Because the activation states of each hidden element (or explicit element) are independent of each other. The activation probabilities of the jth hidden element and the ith visible element are, respectively:

$$P(h_{j} = 1|v,\theta ) = \sigma \left( {b_{j} + \sum\limits_{i} {v_{i} w_{ij} } } \right)$$
(5)
$$P(v_{i} = 1|h,\theta ) = \sigma \left( {a_{i} + \sum\limits_{j} {w_{ij} } h_{j} } \right)$$
(6)

where \(\sigma (x) = \frac{1}{1 + \exp ( - x)}\) is the sigmoid function.

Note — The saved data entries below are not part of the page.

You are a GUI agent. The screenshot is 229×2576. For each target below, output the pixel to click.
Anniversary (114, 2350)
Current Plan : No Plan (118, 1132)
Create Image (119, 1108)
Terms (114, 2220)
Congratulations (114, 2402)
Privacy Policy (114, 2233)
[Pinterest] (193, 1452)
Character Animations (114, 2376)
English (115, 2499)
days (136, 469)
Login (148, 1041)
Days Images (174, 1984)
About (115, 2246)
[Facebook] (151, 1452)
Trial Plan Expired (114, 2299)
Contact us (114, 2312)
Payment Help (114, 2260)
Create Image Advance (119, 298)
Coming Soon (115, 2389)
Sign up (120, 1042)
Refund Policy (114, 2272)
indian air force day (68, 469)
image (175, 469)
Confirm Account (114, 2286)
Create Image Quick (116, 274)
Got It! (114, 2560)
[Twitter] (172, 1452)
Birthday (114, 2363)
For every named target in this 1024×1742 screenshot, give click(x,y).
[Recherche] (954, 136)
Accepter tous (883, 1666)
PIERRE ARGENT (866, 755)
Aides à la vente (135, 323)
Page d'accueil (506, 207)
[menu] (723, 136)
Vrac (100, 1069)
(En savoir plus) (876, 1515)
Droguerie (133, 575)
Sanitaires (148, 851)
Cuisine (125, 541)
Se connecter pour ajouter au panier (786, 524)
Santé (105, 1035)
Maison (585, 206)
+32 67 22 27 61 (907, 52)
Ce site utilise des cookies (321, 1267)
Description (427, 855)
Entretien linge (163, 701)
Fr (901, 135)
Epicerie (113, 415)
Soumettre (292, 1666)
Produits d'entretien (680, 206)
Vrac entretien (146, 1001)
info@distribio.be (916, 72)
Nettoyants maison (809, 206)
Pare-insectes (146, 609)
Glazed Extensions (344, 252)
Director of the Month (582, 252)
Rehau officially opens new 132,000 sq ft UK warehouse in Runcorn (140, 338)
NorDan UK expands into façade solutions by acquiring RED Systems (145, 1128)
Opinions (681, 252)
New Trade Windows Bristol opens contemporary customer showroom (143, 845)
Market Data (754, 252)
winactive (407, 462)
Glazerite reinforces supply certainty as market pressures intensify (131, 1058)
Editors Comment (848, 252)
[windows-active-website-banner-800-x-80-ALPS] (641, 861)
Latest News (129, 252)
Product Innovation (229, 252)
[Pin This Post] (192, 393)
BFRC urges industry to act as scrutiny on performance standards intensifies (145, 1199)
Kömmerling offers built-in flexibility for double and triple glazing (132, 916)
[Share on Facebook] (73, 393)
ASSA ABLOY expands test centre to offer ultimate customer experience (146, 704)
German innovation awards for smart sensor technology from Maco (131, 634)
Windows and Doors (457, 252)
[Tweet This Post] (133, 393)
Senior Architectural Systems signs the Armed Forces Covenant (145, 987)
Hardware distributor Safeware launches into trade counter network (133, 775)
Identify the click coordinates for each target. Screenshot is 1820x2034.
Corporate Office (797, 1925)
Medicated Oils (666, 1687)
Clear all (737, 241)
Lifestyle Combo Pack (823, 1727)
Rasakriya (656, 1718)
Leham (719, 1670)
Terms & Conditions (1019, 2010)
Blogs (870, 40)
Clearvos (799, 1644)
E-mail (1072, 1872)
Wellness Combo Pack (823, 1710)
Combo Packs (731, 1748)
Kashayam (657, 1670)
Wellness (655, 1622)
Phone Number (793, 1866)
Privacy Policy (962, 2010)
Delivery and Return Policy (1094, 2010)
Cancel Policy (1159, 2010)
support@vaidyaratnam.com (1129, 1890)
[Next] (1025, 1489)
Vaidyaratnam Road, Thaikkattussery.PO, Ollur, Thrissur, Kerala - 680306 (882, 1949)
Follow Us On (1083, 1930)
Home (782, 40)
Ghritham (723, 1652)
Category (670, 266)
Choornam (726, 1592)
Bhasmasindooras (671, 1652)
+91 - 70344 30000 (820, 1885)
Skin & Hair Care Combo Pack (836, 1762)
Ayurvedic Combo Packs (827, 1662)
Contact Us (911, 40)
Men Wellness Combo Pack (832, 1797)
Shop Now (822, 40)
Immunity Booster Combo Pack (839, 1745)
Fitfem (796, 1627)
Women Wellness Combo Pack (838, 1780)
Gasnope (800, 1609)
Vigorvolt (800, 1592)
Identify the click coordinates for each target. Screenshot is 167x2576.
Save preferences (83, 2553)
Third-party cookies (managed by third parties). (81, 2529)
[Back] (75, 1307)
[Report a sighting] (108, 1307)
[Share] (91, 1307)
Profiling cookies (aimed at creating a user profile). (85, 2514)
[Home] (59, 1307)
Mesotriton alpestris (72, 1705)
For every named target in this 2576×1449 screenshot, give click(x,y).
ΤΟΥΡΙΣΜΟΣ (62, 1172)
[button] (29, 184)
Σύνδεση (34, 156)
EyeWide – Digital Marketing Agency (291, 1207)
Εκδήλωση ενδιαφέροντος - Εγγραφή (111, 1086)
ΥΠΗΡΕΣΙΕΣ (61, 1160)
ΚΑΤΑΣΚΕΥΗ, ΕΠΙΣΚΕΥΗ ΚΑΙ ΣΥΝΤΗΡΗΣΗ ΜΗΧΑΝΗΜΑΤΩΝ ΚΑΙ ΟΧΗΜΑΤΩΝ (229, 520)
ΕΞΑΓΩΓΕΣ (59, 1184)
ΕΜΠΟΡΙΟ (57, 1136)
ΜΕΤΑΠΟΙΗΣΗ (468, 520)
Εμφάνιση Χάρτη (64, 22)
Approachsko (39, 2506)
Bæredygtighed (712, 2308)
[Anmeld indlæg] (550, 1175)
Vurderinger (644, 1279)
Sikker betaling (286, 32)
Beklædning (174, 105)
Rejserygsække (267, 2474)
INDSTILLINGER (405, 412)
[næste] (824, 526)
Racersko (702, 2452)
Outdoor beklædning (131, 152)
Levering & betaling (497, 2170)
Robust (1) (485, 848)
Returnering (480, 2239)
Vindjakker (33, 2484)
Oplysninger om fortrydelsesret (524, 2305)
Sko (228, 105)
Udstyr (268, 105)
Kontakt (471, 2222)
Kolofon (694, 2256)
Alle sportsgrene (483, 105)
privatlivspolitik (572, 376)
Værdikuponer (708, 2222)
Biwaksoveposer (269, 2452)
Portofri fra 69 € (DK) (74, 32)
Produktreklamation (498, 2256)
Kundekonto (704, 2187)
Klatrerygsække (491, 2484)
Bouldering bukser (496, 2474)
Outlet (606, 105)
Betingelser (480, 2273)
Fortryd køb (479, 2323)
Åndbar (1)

In order to find the best weights of each RBM, a pre-training process is needed. The training process can find out a probability distribution which can produce the most training samples. The specific algorithm is the contrastive divergence algorithm proposed by Hinton. Initialize the first layer with the training data and then calculate the corresponding hidden layer with the conditional distribution; calculate the weight and offset of the first RBM and then enter it into the second RBM. After training the second RBM, stack it above the first RBM; repeat this step by analogy until the last layer of RBM. As shown in Fig. 4, first use the training data to initialize the first explicit layer v1; then, the values of h1, offset b1 and W11, which are connection weights of explicit element v1 and implicit element H1, are calculated by using formula (5) (formula left with P (h1 = 1|v)); The result is then used as input vector of RBM 2. According to formula (6), the value of V2, the offset a1 and W21, which is the connection weight of the explicit V2 and the hidden H1 are calculated. Repeat the above steps until the last layer of RBM n.

Fig. 4
figure 4

RBM pre-training process

2.2.2 DBN model training process

The classical DBN [25, 26] network structure is RBM-BP structure, and it has several RBM and a BP composition. The training model of DBN can be divided into two steps.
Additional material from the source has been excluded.